The payoff came from a different design entirely: “unit drive,” one motor per machine. Drop the overhead shafting and everything about the factory gets renegotiated. Buildings could be lighter and single-story. Machines could be arranged by the flow of materials instead of by their distance from the shaft. Wiring was modular, so one department could be reconfigured without shutting down the whole plant. Variable-speed motors improved quality. Workshops got brighter and safer. The old rotating belts had swirled dust and grease through the air and taken fingers with some regularity.

And then the statistics moved. David’s estimate: roughly half of the 5-percentage-point acceleration in US manufacturing total-factor-productivity growth from 1919 to 1929, versus the prior decade, is statistically accounted for by the growth in secondary electric motor capacity. The motor of 1925 looked a lot like the motor of 1895. The factory around it was unrecognizable.

The 2026 version of group drive

Picture a 30-person plumbing company. The owner buys twelve AI seats at $30 a head, call it $4,300 a year. Everyone gets a chatbot tab. And every process stays put: the dispatcher still transcribes phone calls into the ticketing system by hand, the office manager still keys invoices line by line, quotes still get built by copying last year’s quote and changing the numbers. Six months in: costs up $4,300, output flat. The owner concludes, reasonably, that AI doesn’t work for the trades.

That’s group drive. The conclusion is wrong; the install was. Those seats are motors bolted to line shafts. Paying for new capacity on top of an unchanged process is exactly how the dynamo-era factories made their own numbers look worse.

What unit drive looks like on a Tuesday

Same hypothetical company, different move: pick one workflow and rebuild it on the assumption the technology exists. Take quoting. Today a tech finishes a site visit, scribbles notes, and the office manager spends a chunk of every day turning those notes into quotes. Call it 10 hours a week at $35 an hour fully loaded, about $17,500 a year on assembly alone. Rebuilt: the tech talks into a phone for ninety seconds in the driveway, the system drafts the quote from the voice note, the photos, and the price book, and the office manager reviews and sends it the same afternoon instead of Thursday. Back-of-napkin, that recovers most of the $17,500, before counting jobs won because the quote landed while the homeowner was still deciding. Same technology as the chatbot tab. Different factory.

The excuse that expired

David is careful about one point that should sting a little: the forty-year lag was largely rational. The mills were sunk capital: multistory buildings engineered around water and steam, still serviceable, expensive to scrap. The big gains had to wait for old plants to depreciate, new ones to be built, and a generation of factory architects and electrical engineers to learn the new design from scratch.

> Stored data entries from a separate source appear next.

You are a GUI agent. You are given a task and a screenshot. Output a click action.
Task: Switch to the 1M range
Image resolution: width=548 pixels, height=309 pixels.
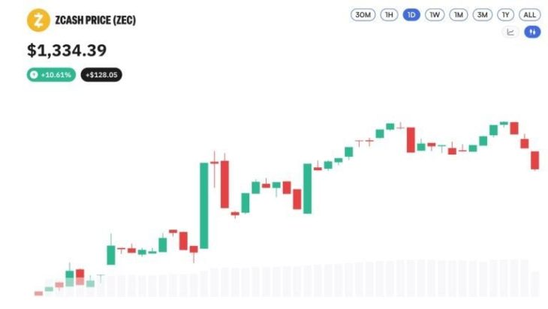click(x=458, y=15)
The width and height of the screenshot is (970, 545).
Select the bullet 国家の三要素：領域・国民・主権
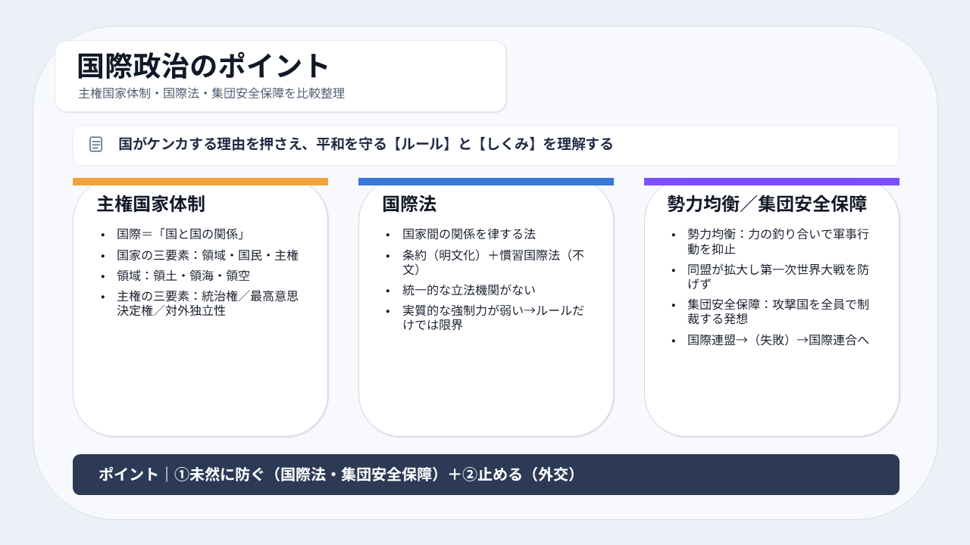(x=208, y=256)
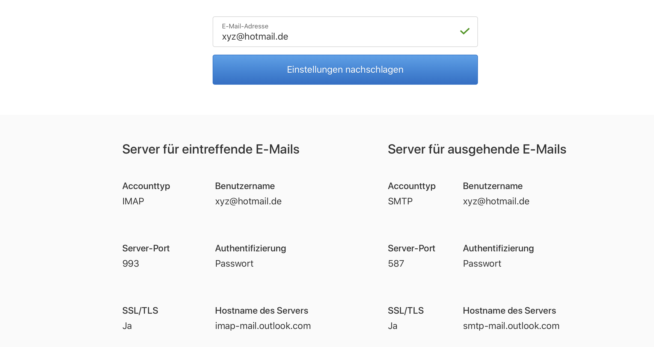Click the "Server für ausgehende E-Mails" heading
The width and height of the screenshot is (654, 347).
477,149
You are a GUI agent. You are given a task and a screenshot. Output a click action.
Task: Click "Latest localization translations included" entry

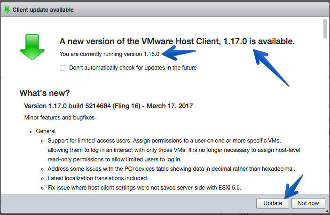[x=98, y=178]
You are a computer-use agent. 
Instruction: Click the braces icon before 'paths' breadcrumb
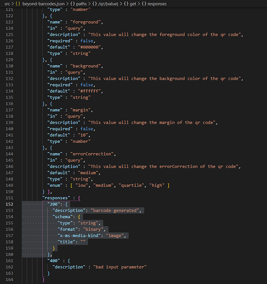72,3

Now run that excuse for a modern SMB. The line shafts today are habits and SOPs: the intake script, the quoting routine, the “how we’ve always done it” Word doc. A habit carries no book value. There’s no depreciation schedule to wait out, no building to scrap, and the people who know the new design are a phone call away rather than a generation out.

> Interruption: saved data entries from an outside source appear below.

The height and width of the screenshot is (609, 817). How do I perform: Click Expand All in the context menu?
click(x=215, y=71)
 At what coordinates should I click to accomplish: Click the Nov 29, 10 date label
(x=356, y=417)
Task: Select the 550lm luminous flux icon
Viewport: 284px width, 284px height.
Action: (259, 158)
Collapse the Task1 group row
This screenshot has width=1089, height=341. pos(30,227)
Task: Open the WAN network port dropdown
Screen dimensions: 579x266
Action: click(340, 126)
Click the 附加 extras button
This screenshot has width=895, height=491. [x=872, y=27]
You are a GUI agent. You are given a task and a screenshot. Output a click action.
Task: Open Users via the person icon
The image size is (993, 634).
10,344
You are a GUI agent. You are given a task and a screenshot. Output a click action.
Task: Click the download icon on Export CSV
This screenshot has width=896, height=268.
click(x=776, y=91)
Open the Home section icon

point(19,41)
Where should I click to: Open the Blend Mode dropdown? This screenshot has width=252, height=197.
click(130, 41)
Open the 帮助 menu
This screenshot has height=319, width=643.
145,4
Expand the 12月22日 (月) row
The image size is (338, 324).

We keep arriving at this idea from different directions. Mark Cuban made the modern version of the argument, and we wrote it up in Cuban’s right. The AI bill is for the workflow you never rebuilt. We made the case from first principles in Why process beats raw capability, from the owner’s chair in You can just decide to be AI-native, and through the labor-market lens in The Handloom Weaver Was the Call-Center Rep of 1820. David’s paper is the receipt for all of it. Thirty-six years old, and it reads like a field report from this quarter.

The factory owners of 1900 had a forty-year excuse with a book value. A habit depreciates the day you decide it does.